• _Material provided_:
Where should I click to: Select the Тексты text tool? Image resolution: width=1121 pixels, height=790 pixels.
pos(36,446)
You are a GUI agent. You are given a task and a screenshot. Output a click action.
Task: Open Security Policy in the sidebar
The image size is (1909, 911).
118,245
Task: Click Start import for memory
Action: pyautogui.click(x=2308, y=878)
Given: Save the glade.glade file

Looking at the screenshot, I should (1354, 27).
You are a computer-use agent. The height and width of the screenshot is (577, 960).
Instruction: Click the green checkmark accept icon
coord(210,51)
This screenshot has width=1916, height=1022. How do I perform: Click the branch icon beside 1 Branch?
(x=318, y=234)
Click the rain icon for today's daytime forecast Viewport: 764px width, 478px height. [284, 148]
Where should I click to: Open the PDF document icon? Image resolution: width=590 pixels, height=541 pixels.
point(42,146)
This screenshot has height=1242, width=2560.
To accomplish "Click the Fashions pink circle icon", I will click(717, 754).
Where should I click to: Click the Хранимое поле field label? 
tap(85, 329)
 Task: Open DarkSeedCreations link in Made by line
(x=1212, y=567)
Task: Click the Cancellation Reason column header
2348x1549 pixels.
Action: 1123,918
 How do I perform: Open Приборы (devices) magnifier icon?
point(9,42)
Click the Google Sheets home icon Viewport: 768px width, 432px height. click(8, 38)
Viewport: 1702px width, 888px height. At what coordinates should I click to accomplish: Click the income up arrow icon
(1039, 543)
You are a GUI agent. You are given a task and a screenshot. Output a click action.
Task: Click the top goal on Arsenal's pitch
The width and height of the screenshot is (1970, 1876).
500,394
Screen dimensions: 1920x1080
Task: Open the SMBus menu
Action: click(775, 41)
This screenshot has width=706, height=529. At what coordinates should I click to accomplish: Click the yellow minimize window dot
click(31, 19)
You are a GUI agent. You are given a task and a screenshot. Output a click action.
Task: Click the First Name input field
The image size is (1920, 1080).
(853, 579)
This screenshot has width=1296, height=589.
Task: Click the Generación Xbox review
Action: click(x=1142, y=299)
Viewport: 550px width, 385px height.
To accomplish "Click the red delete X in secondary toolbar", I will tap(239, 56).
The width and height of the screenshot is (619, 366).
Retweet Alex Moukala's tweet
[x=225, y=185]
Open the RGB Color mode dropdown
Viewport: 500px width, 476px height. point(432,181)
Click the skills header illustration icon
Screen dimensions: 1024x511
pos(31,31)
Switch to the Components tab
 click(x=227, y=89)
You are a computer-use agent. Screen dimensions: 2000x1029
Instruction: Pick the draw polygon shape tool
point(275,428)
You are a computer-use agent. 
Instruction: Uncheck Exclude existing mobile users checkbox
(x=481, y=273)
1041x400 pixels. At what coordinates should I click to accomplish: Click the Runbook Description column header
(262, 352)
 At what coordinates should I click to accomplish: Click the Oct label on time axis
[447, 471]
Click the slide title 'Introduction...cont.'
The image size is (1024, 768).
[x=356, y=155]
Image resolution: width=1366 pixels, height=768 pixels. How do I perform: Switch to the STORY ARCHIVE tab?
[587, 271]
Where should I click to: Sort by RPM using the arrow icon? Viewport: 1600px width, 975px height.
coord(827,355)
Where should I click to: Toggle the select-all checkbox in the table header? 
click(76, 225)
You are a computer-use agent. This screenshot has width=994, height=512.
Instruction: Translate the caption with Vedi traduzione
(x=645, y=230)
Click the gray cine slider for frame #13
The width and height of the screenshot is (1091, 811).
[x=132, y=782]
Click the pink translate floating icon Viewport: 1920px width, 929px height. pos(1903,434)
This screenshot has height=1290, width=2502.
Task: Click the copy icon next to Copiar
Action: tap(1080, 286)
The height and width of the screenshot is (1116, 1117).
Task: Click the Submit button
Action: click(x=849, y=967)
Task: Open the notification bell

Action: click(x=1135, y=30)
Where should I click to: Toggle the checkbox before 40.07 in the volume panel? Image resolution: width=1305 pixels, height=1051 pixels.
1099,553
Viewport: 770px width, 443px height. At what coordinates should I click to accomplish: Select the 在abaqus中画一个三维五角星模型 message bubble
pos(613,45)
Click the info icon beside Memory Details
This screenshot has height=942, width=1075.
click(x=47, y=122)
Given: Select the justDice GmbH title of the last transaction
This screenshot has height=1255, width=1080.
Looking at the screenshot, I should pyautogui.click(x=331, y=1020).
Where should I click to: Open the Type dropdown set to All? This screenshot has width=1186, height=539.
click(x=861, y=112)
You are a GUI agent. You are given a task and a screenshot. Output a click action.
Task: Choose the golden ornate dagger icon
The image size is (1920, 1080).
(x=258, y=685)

• _Task prompt_: Copy every one of the lines above word for word.

• _Finished exercise_:
Where should I click to: Select the Тексты text tool? Image resolution: width=1121 pixels, height=790 pixels.
pos(36,446)
You are a GUI agent. You are given a task and a screenshot. Output a click action.
Task: Open Security Policy in the sidebar
The image size is (1909, 911).
118,245
Task: Click Start import for memory
Action: pyautogui.click(x=2308, y=878)
Given: Save the glade.glade file

Looking at the screenshot, I should (1354, 27).
You are a computer-use agent. The height and width of the screenshot is (577, 960).
Instruction: Click the green checkmark accept icon
coord(210,51)
This screenshot has width=1916, height=1022. How do I perform: Click the branch icon beside 1 Branch?
(x=318, y=234)
Click the rain icon for today's daytime forecast Viewport: 764px width, 478px height. [284, 148]
Where should I click to: Open the PDF document icon? Image resolution: width=590 pixels, height=541 pixels.
point(42,146)
This screenshot has height=1242, width=2560.
To accomplish "Click the Fashions pink circle icon", I will click(717, 754).
Where should I click to: Click the Хранимое поле field label? 
tap(85, 329)
 Task: Open DarkSeedCreations link in Made by line
(x=1212, y=567)
Task: Click the Cancellation Reason column header
2348x1549 pixels.
Action: 1123,918
 How do I perform: Open Приборы (devices) magnifier icon?
point(9,42)
Click the Google Sheets home icon Viewport: 768px width, 432px height. click(8, 38)
Viewport: 1702px width, 888px height. At what coordinates should I click to accomplish: Click the income up arrow icon
(1039, 543)
You are a GUI agent. You are given a task and a screenshot. Output a click action.
Task: Click the top goal on Arsenal's pitch
The width and height of the screenshot is (1970, 1876).
500,394
Screen dimensions: 1920x1080
Task: Open the SMBus menu
Action: click(775, 41)
This screenshot has width=706, height=529. At what coordinates should I click to accomplish: Click the yellow minimize window dot
click(31, 19)
You are a GUI agent. You are given a task and a screenshot. Output a click action.
Task: Click the First Name input field
The image size is (1920, 1080).
(853, 579)
This screenshot has width=1296, height=589.
Task: Click the Generación Xbox review
Action: click(x=1142, y=299)
Viewport: 550px width, 385px height.
To accomplish "Click the red delete X in secondary toolbar", I will tap(239, 56).
The width and height of the screenshot is (619, 366).
Retweet Alex Moukala's tweet
[x=225, y=185]
Open the RGB Color mode dropdown
Viewport: 500px width, 476px height. point(432,181)
Click the skills header illustration icon
Screen dimensions: 1024x511
pos(31,31)
Switch to the Components tab
 click(x=227, y=89)
You are a computer-use agent. Screen dimensions: 2000x1029
Instruction: Pick the draw polygon shape tool
point(275,428)
You are a computer-use agent. 
Instruction: Uncheck Exclude existing mobile users checkbox
(x=481, y=273)
1041x400 pixels. At what coordinates should I click to accomplish: Click the Runbook Description column header
(262, 352)
 At what coordinates should I click to accomplish: Click the Oct label on time axis
[447, 471]
Click the slide title 'Introduction...cont.'
The image size is (1024, 768).
[x=356, y=155]
Image resolution: width=1366 pixels, height=768 pixels. How do I perform: Switch to the STORY ARCHIVE tab?
[587, 271]
Where should I click to: Sort by RPM using the arrow icon? Viewport: 1600px width, 975px height.
coord(827,355)
Where should I click to: Toggle the select-all checkbox in the table header? 
click(76, 225)
You are a computer-use agent. This screenshot has width=994, height=512.
Instruction: Translate the caption with Vedi traduzione
(x=645, y=230)
Click the gray cine slider for frame #13
The width and height of the screenshot is (1091, 811).
[x=132, y=782]
Click the pink translate floating icon Viewport: 1920px width, 929px height. pos(1903,434)
This screenshot has height=1290, width=2502.
Task: Click the copy icon next to Copiar
Action: tap(1080, 286)
The height and width of the screenshot is (1116, 1117).
Task: Click the Submit button
Action: click(x=849, y=967)
Task: Open the notification bell

Action: click(x=1135, y=30)
Where should I click to: Toggle the checkbox before 40.07 in the volume panel? Image resolution: width=1305 pixels, height=1051 pixels.
1099,553
Viewport: 770px width, 443px height. At what coordinates should I click to accomplish: Select the 在abaqus中画一个三维五角星模型 message bubble
pos(613,45)
Click the info icon beside Memory Details
This screenshot has height=942, width=1075.
click(x=47, y=122)
Given: Select the justDice GmbH title of the last transaction
This screenshot has height=1255, width=1080.
Looking at the screenshot, I should pyautogui.click(x=331, y=1020).
Where should I click to: Open the Type dropdown set to All? This screenshot has width=1186, height=539.
click(x=861, y=112)
You are a GUI agent. You are given a task and a screenshot. Output a click action.
Task: Choose the golden ornate dagger icon
The image size is (1920, 1080).
(x=258, y=685)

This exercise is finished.